● **Problem details**
Go through the records and write each one out again exactly.

● **Record extracts**
.....

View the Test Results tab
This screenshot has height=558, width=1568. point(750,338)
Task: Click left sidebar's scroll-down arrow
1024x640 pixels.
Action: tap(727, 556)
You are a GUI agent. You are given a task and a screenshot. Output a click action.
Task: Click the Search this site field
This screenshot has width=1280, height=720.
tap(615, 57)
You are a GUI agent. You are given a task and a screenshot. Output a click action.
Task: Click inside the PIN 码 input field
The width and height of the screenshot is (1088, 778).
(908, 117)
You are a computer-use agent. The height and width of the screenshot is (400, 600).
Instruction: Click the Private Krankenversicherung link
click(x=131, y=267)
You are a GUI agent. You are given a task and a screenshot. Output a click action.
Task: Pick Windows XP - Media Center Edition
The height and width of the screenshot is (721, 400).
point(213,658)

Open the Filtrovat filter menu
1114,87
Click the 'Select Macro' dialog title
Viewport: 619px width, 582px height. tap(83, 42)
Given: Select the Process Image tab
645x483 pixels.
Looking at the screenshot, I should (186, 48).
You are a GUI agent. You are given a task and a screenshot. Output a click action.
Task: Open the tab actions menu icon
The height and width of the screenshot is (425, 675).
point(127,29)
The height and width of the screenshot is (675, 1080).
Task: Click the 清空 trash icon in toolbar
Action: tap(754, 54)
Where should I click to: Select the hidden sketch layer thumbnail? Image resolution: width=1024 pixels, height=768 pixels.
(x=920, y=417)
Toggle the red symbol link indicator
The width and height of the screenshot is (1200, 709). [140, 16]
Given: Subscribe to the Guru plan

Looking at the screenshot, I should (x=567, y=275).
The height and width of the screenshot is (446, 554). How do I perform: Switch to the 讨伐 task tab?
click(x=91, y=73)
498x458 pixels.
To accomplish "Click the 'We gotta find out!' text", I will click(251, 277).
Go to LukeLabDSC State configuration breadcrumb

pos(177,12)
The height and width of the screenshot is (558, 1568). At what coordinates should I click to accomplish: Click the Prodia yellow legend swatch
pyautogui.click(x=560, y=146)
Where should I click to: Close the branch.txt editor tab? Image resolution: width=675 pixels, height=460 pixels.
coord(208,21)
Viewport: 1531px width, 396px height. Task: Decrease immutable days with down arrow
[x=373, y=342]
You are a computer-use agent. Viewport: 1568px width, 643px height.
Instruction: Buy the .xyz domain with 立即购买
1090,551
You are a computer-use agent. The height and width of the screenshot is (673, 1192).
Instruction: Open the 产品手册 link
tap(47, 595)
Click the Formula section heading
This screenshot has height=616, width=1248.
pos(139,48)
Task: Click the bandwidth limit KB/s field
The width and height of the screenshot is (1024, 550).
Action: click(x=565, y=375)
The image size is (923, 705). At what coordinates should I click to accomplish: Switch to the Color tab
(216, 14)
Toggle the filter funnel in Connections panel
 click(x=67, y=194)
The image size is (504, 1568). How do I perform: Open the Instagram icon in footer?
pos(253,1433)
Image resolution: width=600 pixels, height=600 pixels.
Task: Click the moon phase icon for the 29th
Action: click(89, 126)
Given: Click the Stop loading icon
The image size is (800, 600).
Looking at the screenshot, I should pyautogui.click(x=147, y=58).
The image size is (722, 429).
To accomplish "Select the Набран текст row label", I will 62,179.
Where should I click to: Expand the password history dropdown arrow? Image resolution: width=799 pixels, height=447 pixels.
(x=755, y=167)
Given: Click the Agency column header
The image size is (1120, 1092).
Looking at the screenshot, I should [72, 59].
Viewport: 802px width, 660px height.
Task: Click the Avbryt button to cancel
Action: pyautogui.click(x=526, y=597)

.....

● **Answer area**
View the Test Results tab
This screenshot has height=558, width=1568. point(750,338)
Task: Click left sidebar's scroll-down arrow
1024x640 pixels.
Action: tap(727, 556)
You are a GUI agent. You are given a task and a screenshot. Output a click action.
Task: Click the Search this site field
This screenshot has width=1280, height=720.
tap(615, 57)
You are a GUI agent. You are given a task and a screenshot. Output a click action.
Task: Click inside the PIN 码 input field
The width and height of the screenshot is (1088, 778).
(908, 117)
You are a computer-use agent. The height and width of the screenshot is (400, 600).
Instruction: Click the Private Krankenversicherung link
click(x=131, y=267)
You are a GUI agent. You are given a task and a screenshot. Output a click action.
Task: Pick Windows XP - Media Center Edition
The height and width of the screenshot is (721, 400).
point(213,658)

Open the Filtrovat filter menu
1114,87
Click the 'Select Macro' dialog title
Viewport: 619px width, 582px height. tap(83, 42)
Given: Select the Process Image tab
645x483 pixels.
Looking at the screenshot, I should (186, 48).
You are a GUI agent. You are given a task and a screenshot. Output a click action.
Task: Open the tab actions menu icon
The height and width of the screenshot is (425, 675).
point(127,29)
The height and width of the screenshot is (675, 1080).
Task: Click the 清空 trash icon in toolbar
Action: tap(754, 54)
Where should I click to: Select the hidden sketch layer thumbnail? Image resolution: width=1024 pixels, height=768 pixels.
(x=920, y=417)
Toggle the red symbol link indicator
The width and height of the screenshot is (1200, 709). [140, 16]
Given: Subscribe to the Guru plan

Looking at the screenshot, I should (x=567, y=275).
The height and width of the screenshot is (446, 554). How do I perform: Switch to the 讨伐 task tab?
click(x=91, y=73)
498x458 pixels.
To accomplish "Click the 'We gotta find out!' text", I will click(251, 277).
Go to LukeLabDSC State configuration breadcrumb

pos(177,12)
The height and width of the screenshot is (558, 1568). At what coordinates should I click to accomplish: Click the Prodia yellow legend swatch
pyautogui.click(x=560, y=146)
Where should I click to: Close the branch.txt editor tab? Image resolution: width=675 pixels, height=460 pixels.
coord(208,21)
Viewport: 1531px width, 396px height. Task: Decrease immutable days with down arrow
[x=373, y=342]
You are a computer-use agent. Viewport: 1568px width, 643px height.
Instruction: Buy the .xyz domain with 立即购买
1090,551
You are a computer-use agent. The height and width of the screenshot is (673, 1192).
Instruction: Open the 产品手册 link
tap(47, 595)
Click the Formula section heading
This screenshot has height=616, width=1248.
pos(139,48)
Task: Click the bandwidth limit KB/s field
The width and height of the screenshot is (1024, 550).
Action: click(x=565, y=375)
The image size is (923, 705). At what coordinates should I click to accomplish: Switch to the Color tab
(216, 14)
Toggle the filter funnel in Connections panel
 click(x=67, y=194)
The image size is (504, 1568). How do I perform: Open the Instagram icon in footer?
pos(253,1433)
Image resolution: width=600 pixels, height=600 pixels.
Task: Click the moon phase icon for the 29th
Action: click(89, 126)
Given: Click the Stop loading icon
The image size is (800, 600).
Looking at the screenshot, I should pyautogui.click(x=147, y=58).
The image size is (722, 429).
To accomplish "Select the Набран текст row label", I will 62,179.
Where should I click to: Expand the password history dropdown arrow? Image resolution: width=799 pixels, height=447 pixels.
(x=755, y=167)
Given: Click the Agency column header
The image size is (1120, 1092).
Looking at the screenshot, I should [72, 59].
Viewport: 802px width, 660px height.
Task: Click the Avbryt button to cancel
Action: pyautogui.click(x=526, y=597)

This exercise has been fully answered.